WHAT TO WORK ON |
Given the records below, set each one down again exactly as it reads.
---- ENTRIES SHOWN
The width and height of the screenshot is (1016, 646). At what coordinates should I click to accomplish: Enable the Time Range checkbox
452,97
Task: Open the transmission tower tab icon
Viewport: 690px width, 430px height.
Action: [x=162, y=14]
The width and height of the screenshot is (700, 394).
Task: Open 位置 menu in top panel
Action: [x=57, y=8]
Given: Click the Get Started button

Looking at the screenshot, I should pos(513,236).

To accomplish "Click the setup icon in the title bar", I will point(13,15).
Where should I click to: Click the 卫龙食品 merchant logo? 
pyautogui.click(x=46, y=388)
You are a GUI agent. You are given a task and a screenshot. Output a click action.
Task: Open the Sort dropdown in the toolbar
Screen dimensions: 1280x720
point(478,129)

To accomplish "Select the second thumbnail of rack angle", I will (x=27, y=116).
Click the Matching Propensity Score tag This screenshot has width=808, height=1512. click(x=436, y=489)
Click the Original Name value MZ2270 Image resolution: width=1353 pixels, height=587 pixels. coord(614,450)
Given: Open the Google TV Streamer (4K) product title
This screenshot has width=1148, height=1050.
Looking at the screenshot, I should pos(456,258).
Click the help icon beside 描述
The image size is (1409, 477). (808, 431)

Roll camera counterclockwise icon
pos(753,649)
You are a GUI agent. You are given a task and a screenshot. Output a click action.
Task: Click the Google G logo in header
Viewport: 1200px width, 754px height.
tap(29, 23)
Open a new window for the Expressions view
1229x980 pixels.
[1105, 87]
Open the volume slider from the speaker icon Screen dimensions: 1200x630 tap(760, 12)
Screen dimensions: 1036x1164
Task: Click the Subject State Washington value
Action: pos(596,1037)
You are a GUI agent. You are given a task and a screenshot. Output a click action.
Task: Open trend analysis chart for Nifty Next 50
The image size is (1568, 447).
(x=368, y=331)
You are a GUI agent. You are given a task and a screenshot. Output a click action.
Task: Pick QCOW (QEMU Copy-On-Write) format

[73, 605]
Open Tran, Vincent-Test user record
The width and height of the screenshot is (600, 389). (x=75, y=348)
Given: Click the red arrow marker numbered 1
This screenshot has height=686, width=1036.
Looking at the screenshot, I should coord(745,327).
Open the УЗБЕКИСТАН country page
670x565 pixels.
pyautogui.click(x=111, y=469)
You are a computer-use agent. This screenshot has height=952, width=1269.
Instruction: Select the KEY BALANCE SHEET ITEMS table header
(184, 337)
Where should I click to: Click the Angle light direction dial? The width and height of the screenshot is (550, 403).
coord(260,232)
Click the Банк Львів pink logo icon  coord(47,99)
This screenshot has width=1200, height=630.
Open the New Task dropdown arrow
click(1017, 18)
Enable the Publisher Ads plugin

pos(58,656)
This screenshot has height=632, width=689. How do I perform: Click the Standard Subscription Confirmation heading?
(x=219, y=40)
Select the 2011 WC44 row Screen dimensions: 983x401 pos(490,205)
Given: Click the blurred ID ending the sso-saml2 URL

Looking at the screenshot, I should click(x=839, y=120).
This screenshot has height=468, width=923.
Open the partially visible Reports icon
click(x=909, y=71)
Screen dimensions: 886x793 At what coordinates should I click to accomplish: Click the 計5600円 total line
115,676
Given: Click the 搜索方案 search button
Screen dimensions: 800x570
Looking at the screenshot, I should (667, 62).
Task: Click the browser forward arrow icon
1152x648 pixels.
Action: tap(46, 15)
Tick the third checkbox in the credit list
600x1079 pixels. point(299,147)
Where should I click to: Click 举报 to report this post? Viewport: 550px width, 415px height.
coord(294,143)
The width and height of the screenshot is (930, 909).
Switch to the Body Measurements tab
--------
EXPECTED ANSWER |
The width and height of the screenshot is (1016, 646). At what coordinates should I click to accomplish: Enable the Time Range checkbox
452,97
Task: Open the transmission tower tab icon
Viewport: 690px width, 430px height.
Action: [x=162, y=14]
The width and height of the screenshot is (700, 394).
Task: Open 位置 menu in top panel
Action: [x=57, y=8]
Given: Click the Get Started button

Looking at the screenshot, I should pos(513,236).

To accomplish "Click the setup icon in the title bar", I will point(13,15).
Where should I click to: Click the 卫龙食品 merchant logo? 
pyautogui.click(x=46, y=388)
You are a GUI agent. You are given a task and a screenshot. Output a click action.
Task: Open the Sort dropdown in the toolbar
Screen dimensions: 1280x720
point(478,129)

To accomplish "Select the second thumbnail of rack angle", I will (x=27, y=116).
Click the Matching Propensity Score tag This screenshot has width=808, height=1512. click(x=436, y=489)
Click the Original Name value MZ2270 Image resolution: width=1353 pixels, height=587 pixels. coord(614,450)
Given: Open the Google TV Streamer (4K) product title
This screenshot has width=1148, height=1050.
Looking at the screenshot, I should pos(456,258).
Click the help icon beside 描述
The image size is (1409, 477). (808, 431)

Roll camera counterclockwise icon
pos(753,649)
You are a GUI agent. You are given a task and a screenshot. Output a click action.
Task: Click the Google G logo in header
Viewport: 1200px width, 754px height.
tap(29, 23)
Open a new window for the Expressions view
1229x980 pixels.
[1105, 87]
Open the volume slider from the speaker icon Screen dimensions: 1200x630 tap(760, 12)
Screen dimensions: 1036x1164
Task: Click the Subject State Washington value
Action: pos(596,1037)
You are a GUI agent. You are given a task and a screenshot. Output a click action.
Task: Open trend analysis chart for Nifty Next 50
The image size is (1568, 447).
(x=368, y=331)
You are a GUI agent. You are given a task and a screenshot. Output a click action.
Task: Pick QCOW (QEMU Copy-On-Write) format

[73, 605]
Open Tran, Vincent-Test user record
The width and height of the screenshot is (600, 389). (x=75, y=348)
Given: Click the red arrow marker numbered 1
This screenshot has height=686, width=1036.
Looking at the screenshot, I should coord(745,327).
Open the УЗБЕКИСТАН country page
670x565 pixels.
pyautogui.click(x=111, y=469)
You are a computer-use agent. This screenshot has height=952, width=1269.
Instruction: Select the KEY BALANCE SHEET ITEMS table header
(184, 337)
Where should I click to: Click the Angle light direction dial? The width and height of the screenshot is (550, 403).
coord(260,232)
Click the Банк Львів pink logo icon  coord(47,99)
This screenshot has width=1200, height=630.
Open the New Task dropdown arrow
click(1017, 18)
Enable the Publisher Ads plugin

pos(58,656)
This screenshot has height=632, width=689. How do I perform: Click the Standard Subscription Confirmation heading?
(x=219, y=40)
Select the 2011 WC44 row Screen dimensions: 983x401 pos(490,205)
Given: Click the blurred ID ending the sso-saml2 URL

Looking at the screenshot, I should click(x=839, y=120).
This screenshot has height=468, width=923.
Open the partially visible Reports icon
click(x=909, y=71)
Screen dimensions: 886x793 At what coordinates should I click to accomplish: Click the 計5600円 total line
115,676
Given: Click the 搜索方案 search button
Screen dimensions: 800x570
Looking at the screenshot, I should (667, 62).
Task: Click the browser forward arrow icon
1152x648 pixels.
Action: tap(46, 15)
Tick the third checkbox in the credit list
600x1079 pixels. point(299,147)
Where should I click to: Click 举报 to report this post? Viewport: 550px width, 415px height.
coord(294,143)
The width and height of the screenshot is (930, 909).
Switch to the Body Measurements tab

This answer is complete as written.